──────── Source information ────────
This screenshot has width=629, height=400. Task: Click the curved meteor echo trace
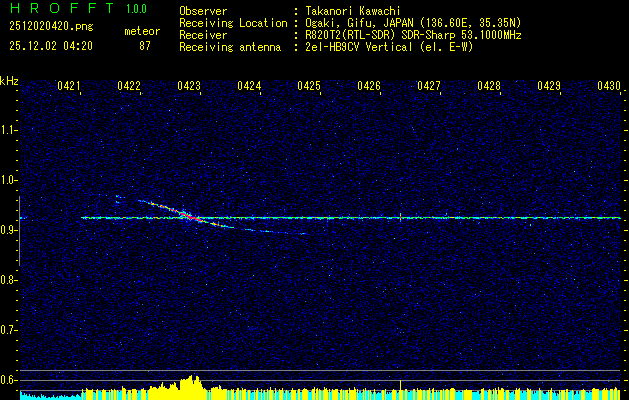tap(230, 225)
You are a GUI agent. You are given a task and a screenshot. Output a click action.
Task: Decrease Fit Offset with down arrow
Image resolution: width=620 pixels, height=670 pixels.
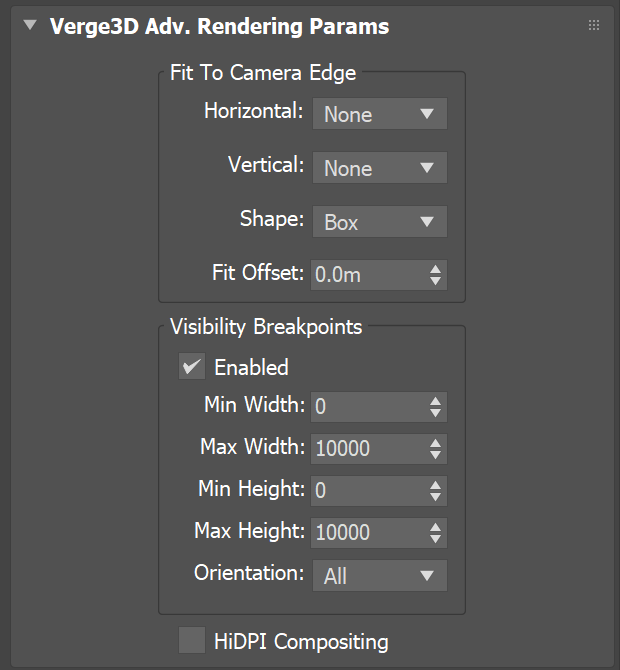(x=435, y=281)
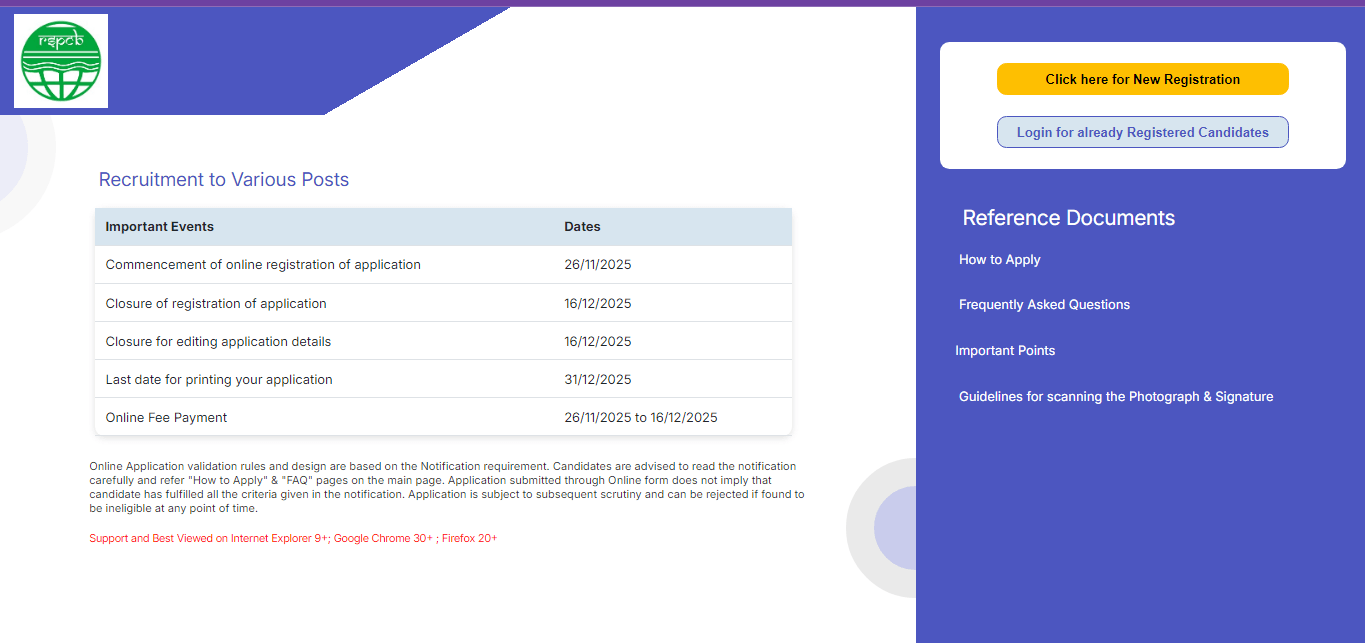
Task: Click the Commencement of online registration row
Action: coord(263,264)
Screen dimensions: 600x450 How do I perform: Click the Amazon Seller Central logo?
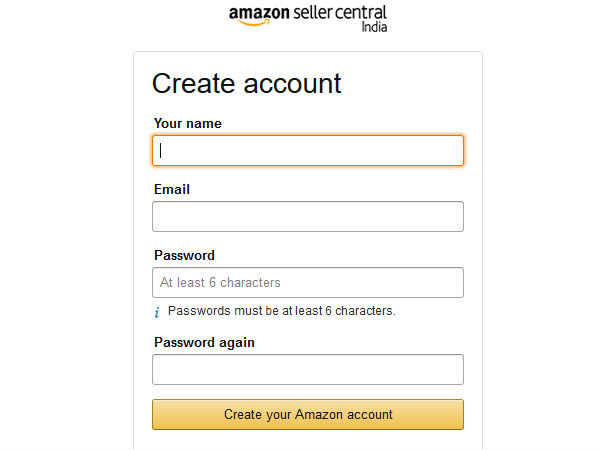click(x=308, y=15)
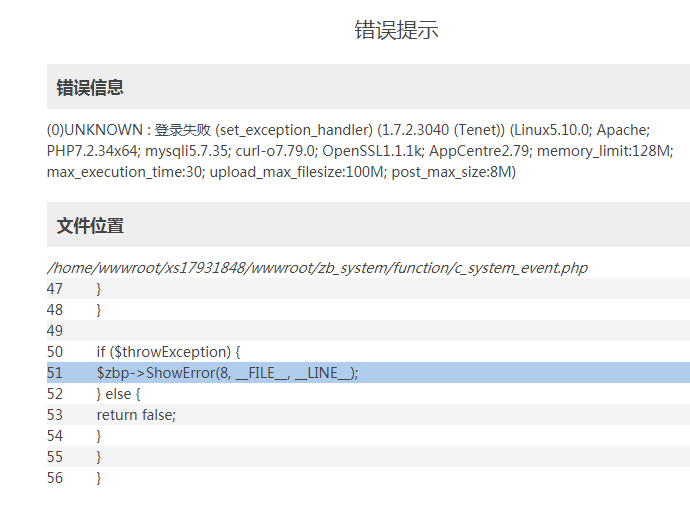Click line number 51 in the highlighted row

(55, 373)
────────
# Action item
Return every record exactly, leaving out the pictures.

# Written answer
This screenshot has width=629, height=400. Task: Click the curved meteor echo trace
tap(230, 225)
You are a GUI agent. You are given a task and a screenshot. Output a click action.
Task: Decrease Fit Offset with down arrow
Image resolution: width=620 pixels, height=670 pixels.
(x=435, y=281)
Task: Click the Commencement of online registration row
Action: coord(263,264)
Screen dimensions: 600x450 How do I perform: Click the Amazon Seller Central logo?
click(x=308, y=15)
Click line number 51 in the highlighted row

(55, 373)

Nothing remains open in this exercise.